*Source data*:
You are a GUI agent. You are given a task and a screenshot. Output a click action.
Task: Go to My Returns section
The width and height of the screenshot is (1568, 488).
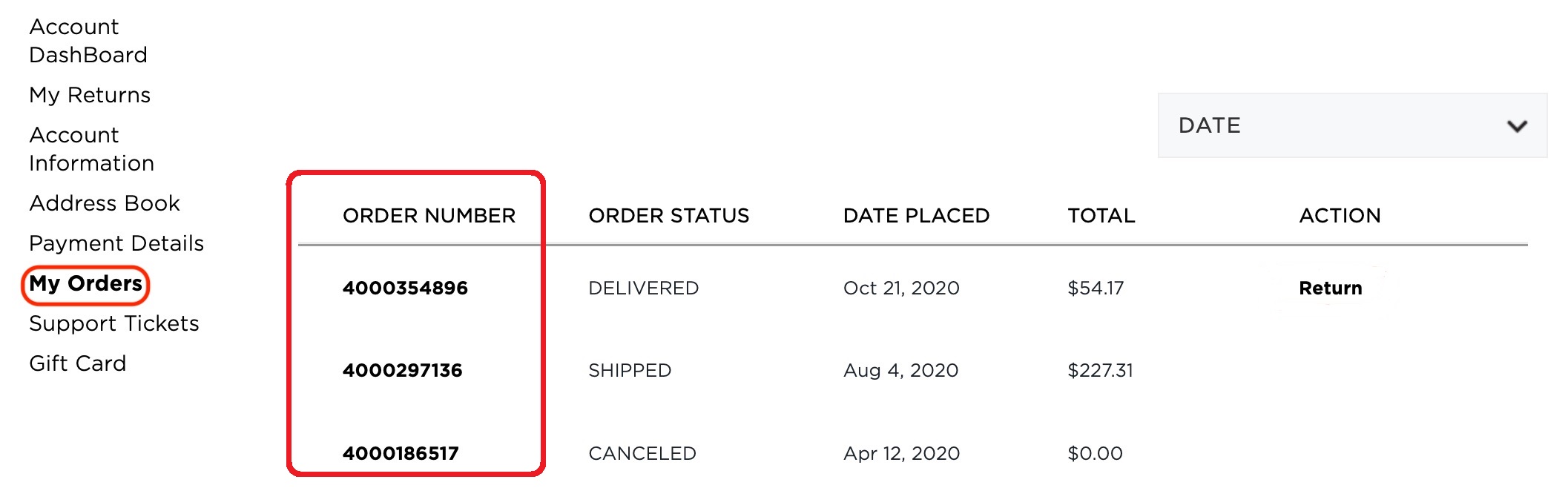point(89,95)
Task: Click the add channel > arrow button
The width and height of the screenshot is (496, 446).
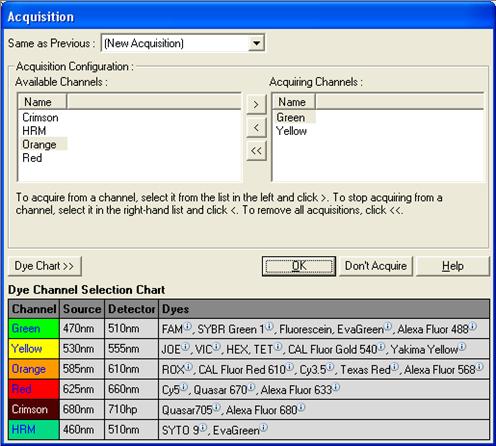Action: 256,104
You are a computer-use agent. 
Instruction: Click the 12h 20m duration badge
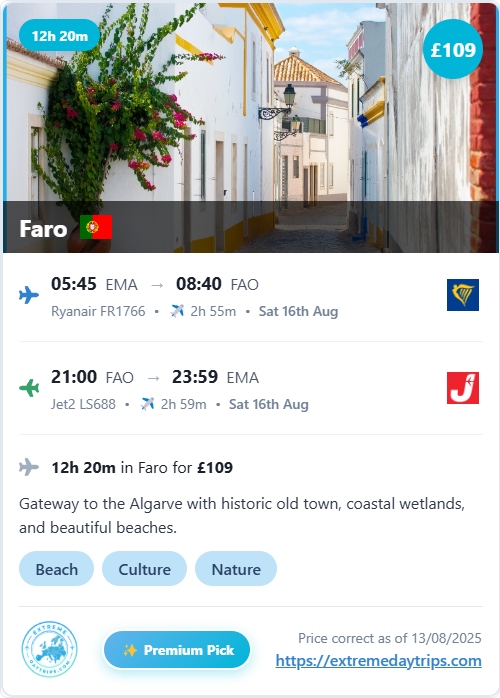60,36
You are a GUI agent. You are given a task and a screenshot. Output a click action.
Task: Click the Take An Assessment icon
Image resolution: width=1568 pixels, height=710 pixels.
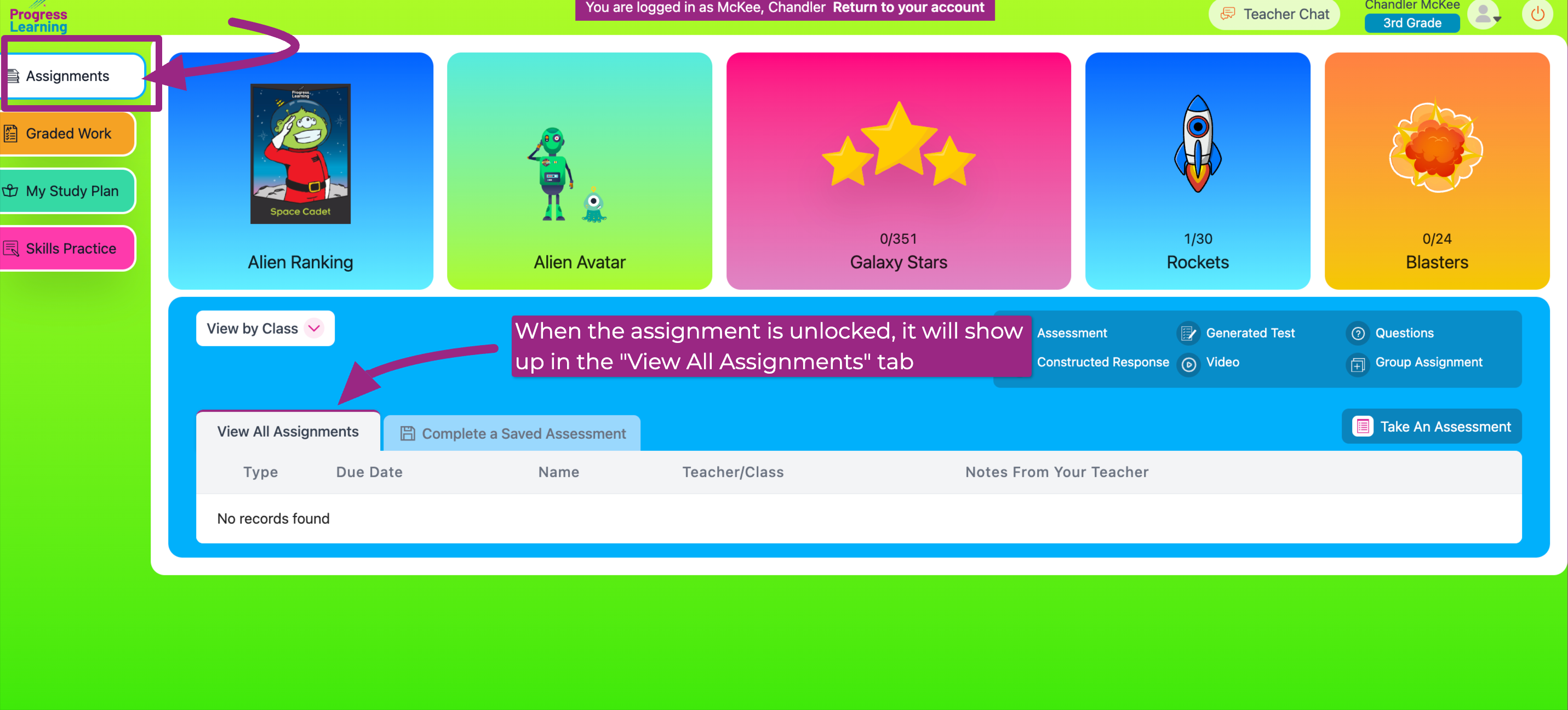tap(1363, 427)
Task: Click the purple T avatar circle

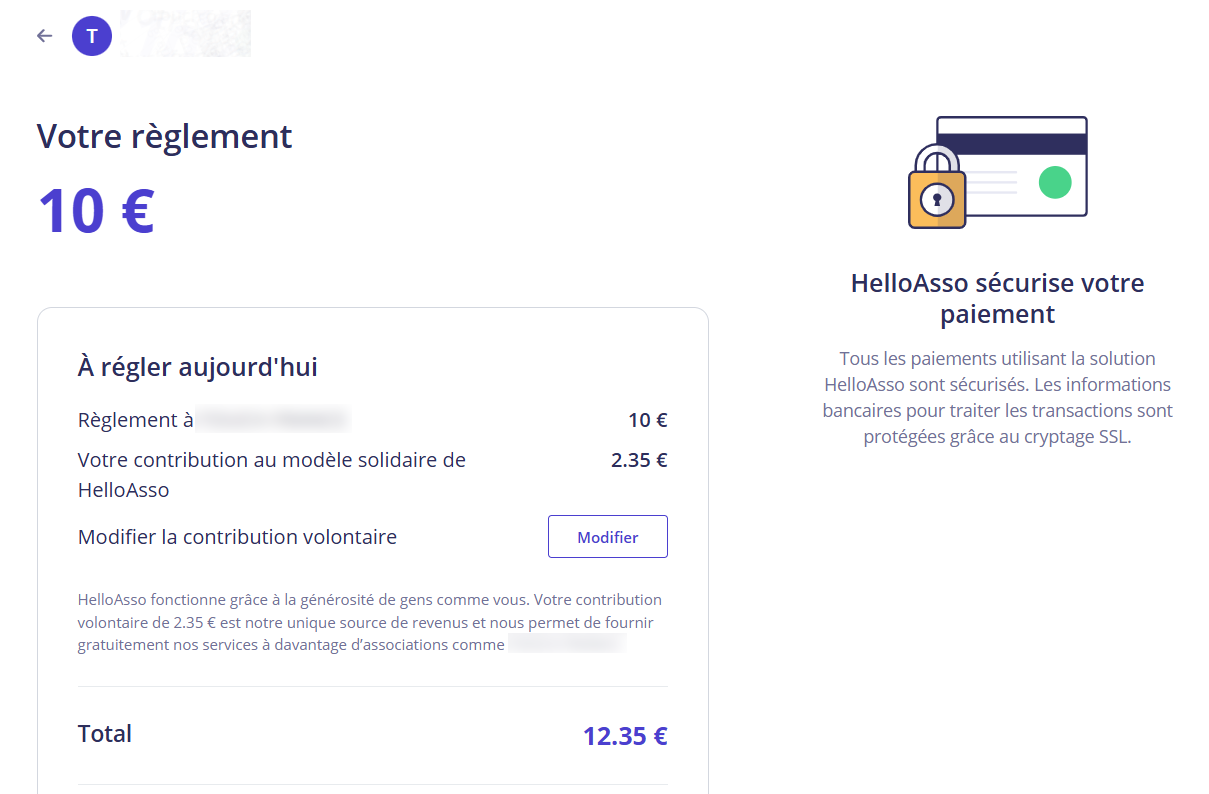Action: (92, 36)

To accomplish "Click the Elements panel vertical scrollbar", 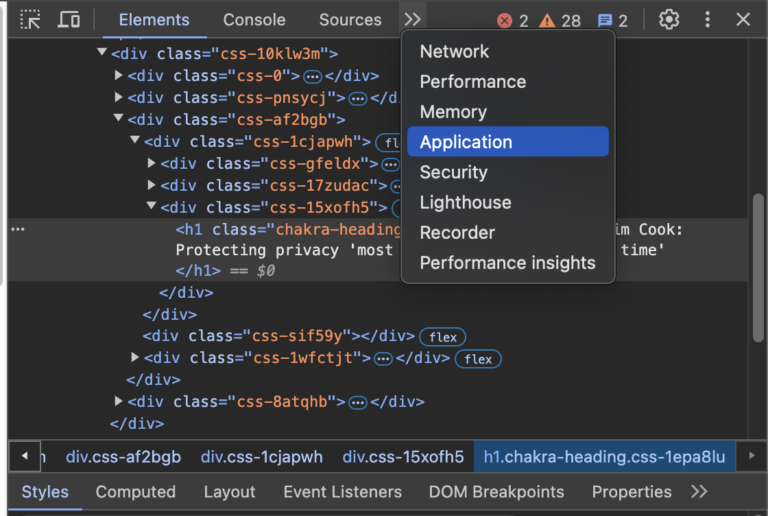I will (758, 268).
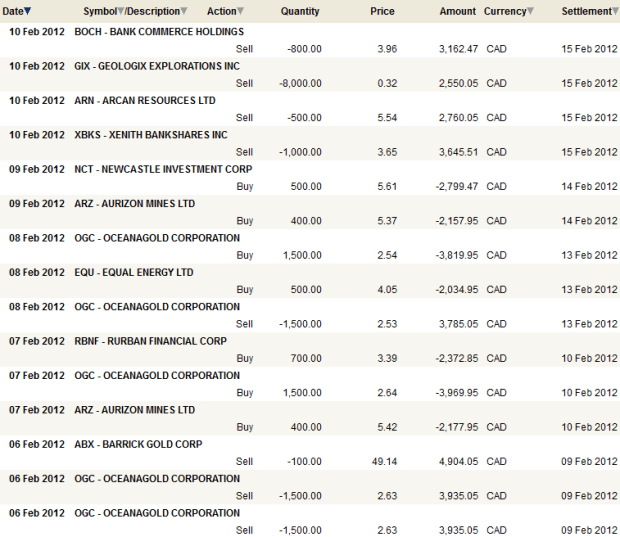Click the Amount column header
The width and height of the screenshot is (620, 537).
458,12
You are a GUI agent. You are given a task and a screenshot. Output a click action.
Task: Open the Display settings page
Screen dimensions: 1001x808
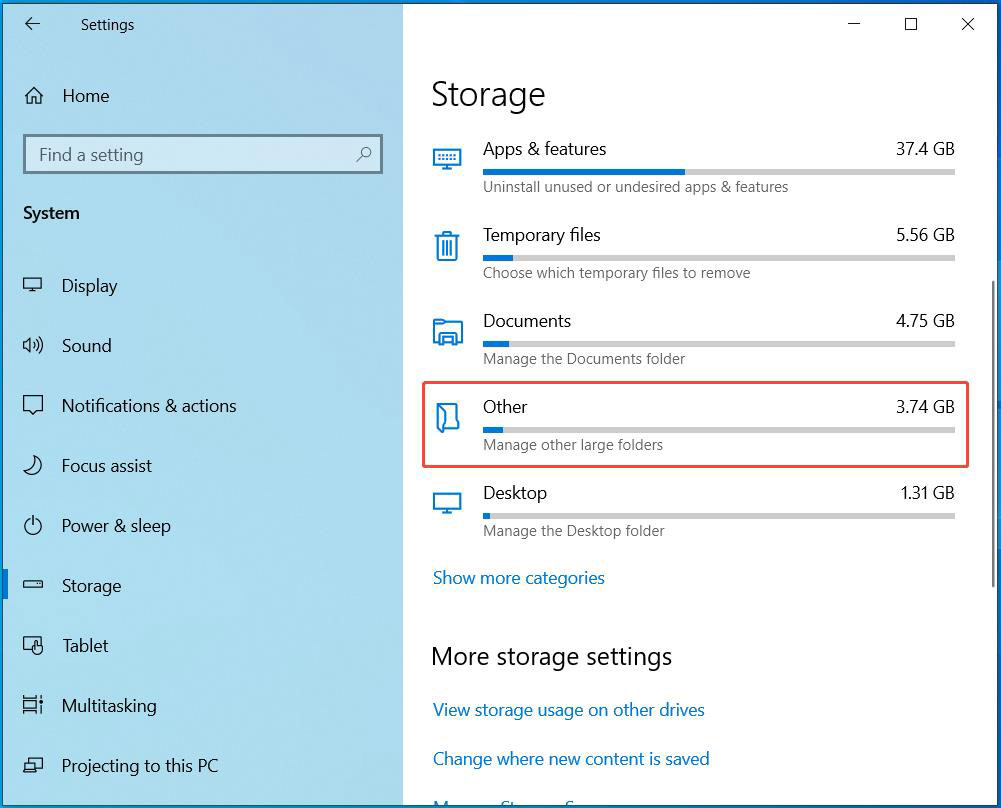89,285
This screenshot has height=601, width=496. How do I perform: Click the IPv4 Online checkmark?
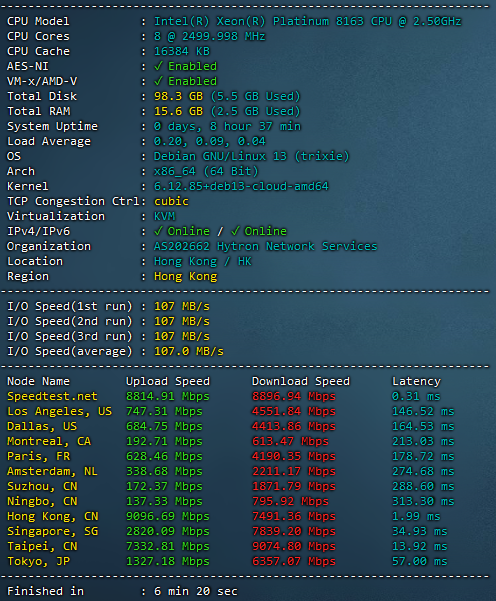coord(158,231)
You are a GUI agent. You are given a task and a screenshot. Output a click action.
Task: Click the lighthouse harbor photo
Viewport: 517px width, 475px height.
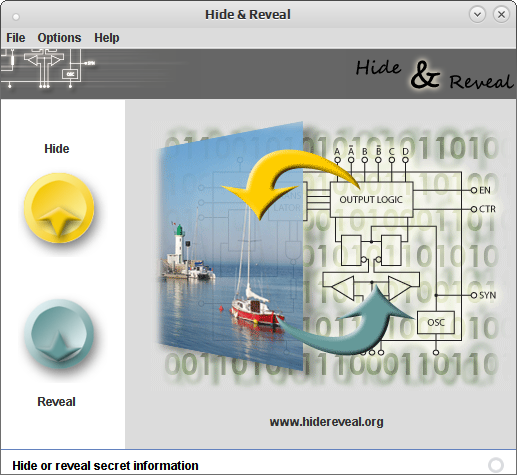[231, 246]
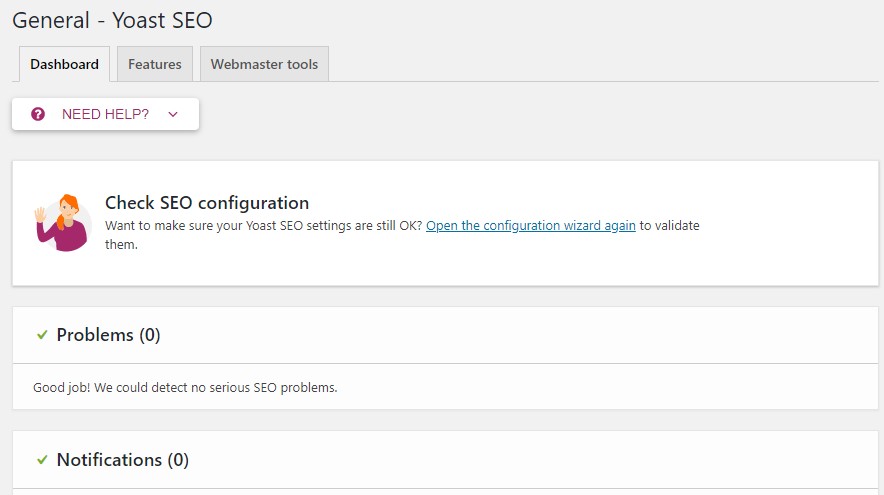Click the 'to validate' text after the wizard link
884x495 pixels.
[669, 226]
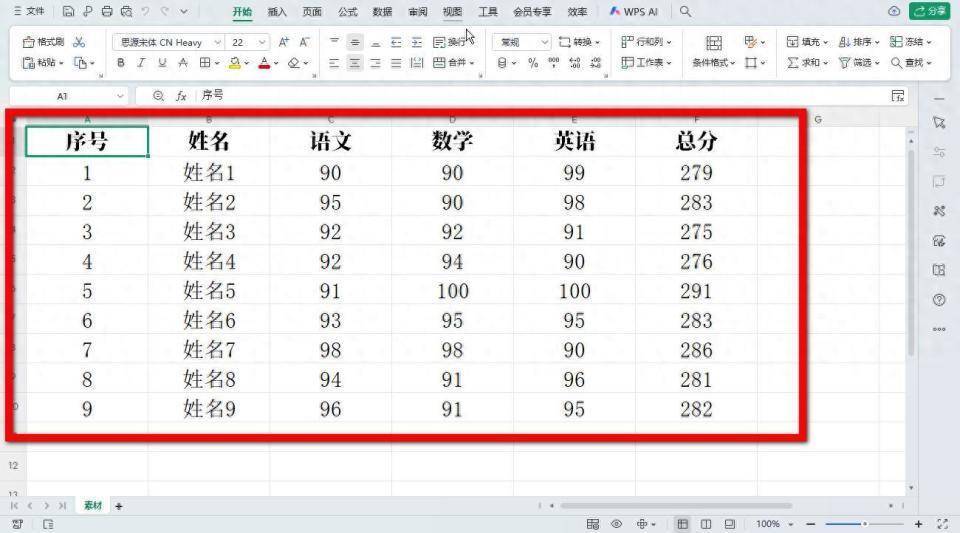Expand the font size 22 dropdown
The image size is (960, 533).
point(262,43)
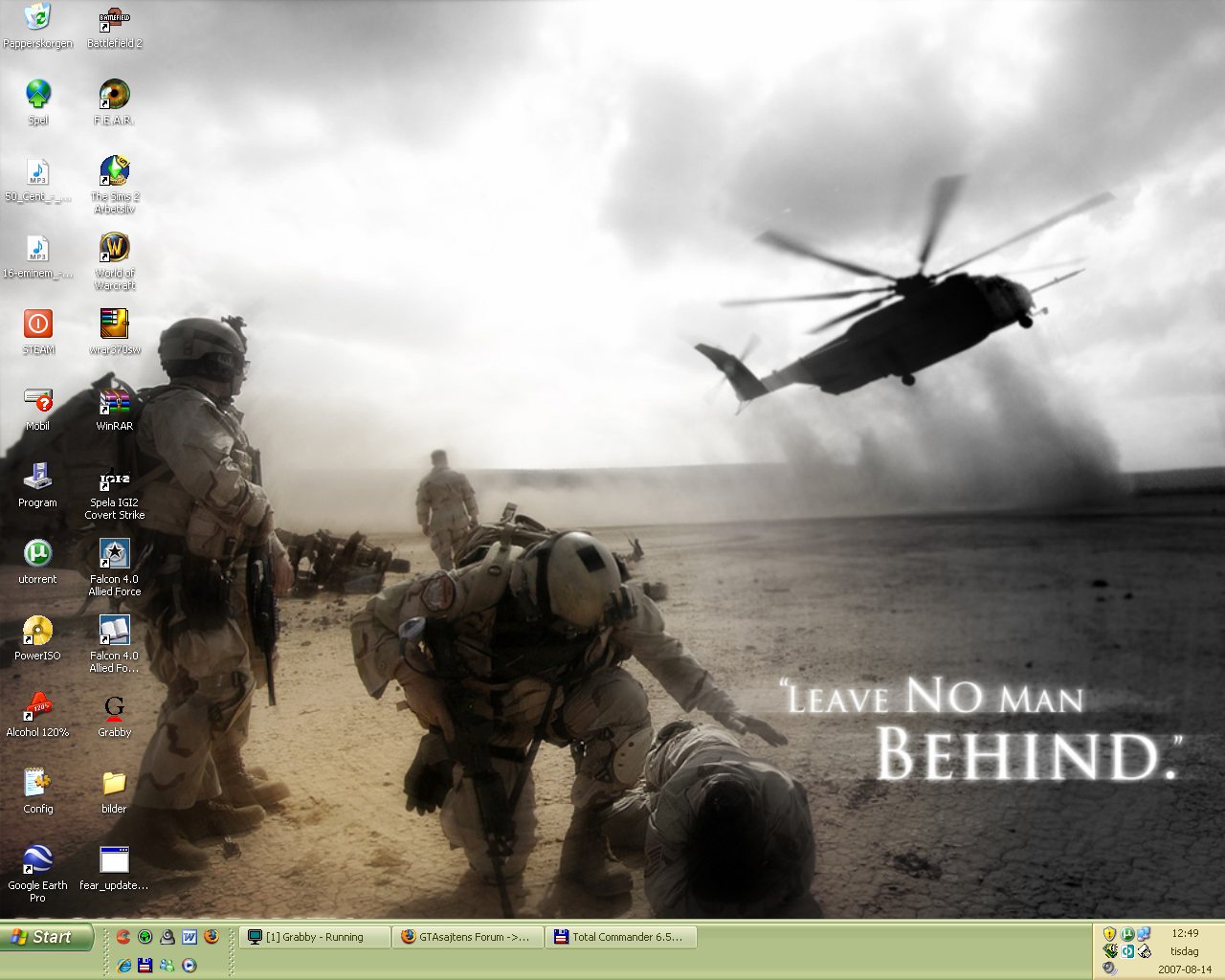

*The task*: All lines from the line with "This screenshot has" through the final line of the listing are to be printed exactly, both ends included; the pictures are not.

*Completed exercise*:
This screenshot has height=601, width=496. How do I perform: Click the IPv4 Online checkmark?
coord(158,231)
You are a GUI agent. You are given a task and a screenshot. Output a click action.
Task: Click the lighthouse harbor photo
Viewport: 517px width, 475px height.
[231, 246]
Click the 'to validate' text after the wizard link
884x495 pixels.
[669, 226]
Expand the font size 22 dropdown
The image size is (960, 533).
point(262,43)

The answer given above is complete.